Décrivant le président syrien comme un "ami", M. Erdogan a affirmé que son pays avait préconisé des réformes en Syrie avant même le début de la révolte dans ce pays, dans une interview diffusée jeudi soir par la télévision américaine Bloomberg.
"Il s'est mis en retard (pour des réformes). J'espére qu'il va rapidement prendre de telles mesures et s'unir avec son peuple, parce que toutes les fois que je me rends en Syrie, je suis témoin de l'affection populaire dont jouit Bachar al-Assad", a ajouté M. Erdogan.

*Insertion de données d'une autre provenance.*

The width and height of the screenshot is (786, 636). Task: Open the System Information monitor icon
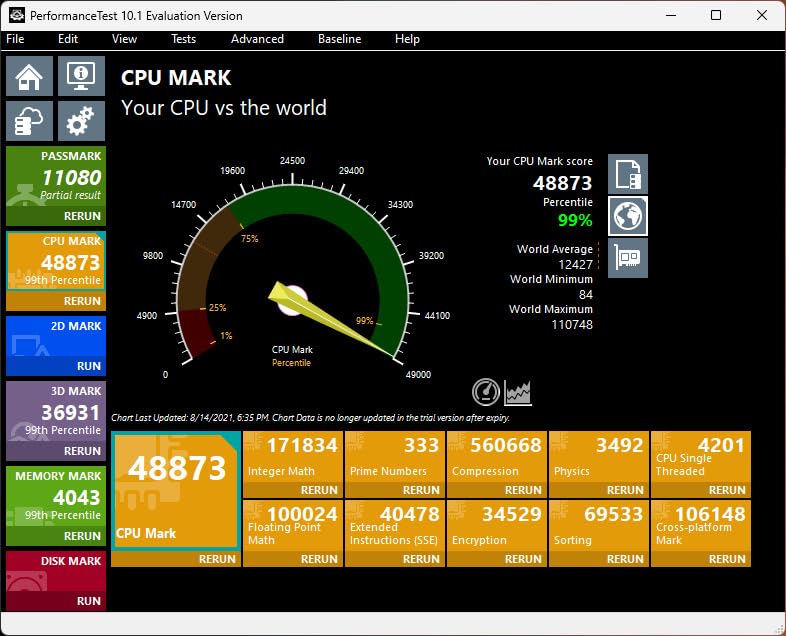coord(81,76)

Interrogé sur le point de savoir si M. Assad devrait quitter le pouvoir, M. Erdogan a répondu: "Il est trop tôt aujourd'hui pour prendre une décision, parce que la décision finale sera prise par le peuple syrien... l'unité et l'intégrité de la Syrie doivent être préservées."
L'an dernier, a-t-il dit, il a eu de "longues conversations" avec M. Assad sur la nécessité de lever l'état d'urgence, de libérer les prisonniers politiques, de changer le système électoral et d'autoriser le multipartisme.
"Je lui avais même dit: +Au besoin, envoyez nous des gens à vous, nous leur montrerons+ comment s'organise un parti politique, et comment on communique avec la population", a ajouté M. Erdogan.
"Nous étions d'accord sur ce sujet, mais les choses ont traîné, et l'effet domino (des révoltes arabes) a touché aussi la Syrie", a-t-il dit.
La Turquie estime que son système politique, vanté par certains comme le mariage réussi de la démocratie et de l'islam, avec un parti au pouvoir issu de la mouvance islamiste, peut être une "source d'inspiration" pour les régimes arabes aujourd'hui contestés.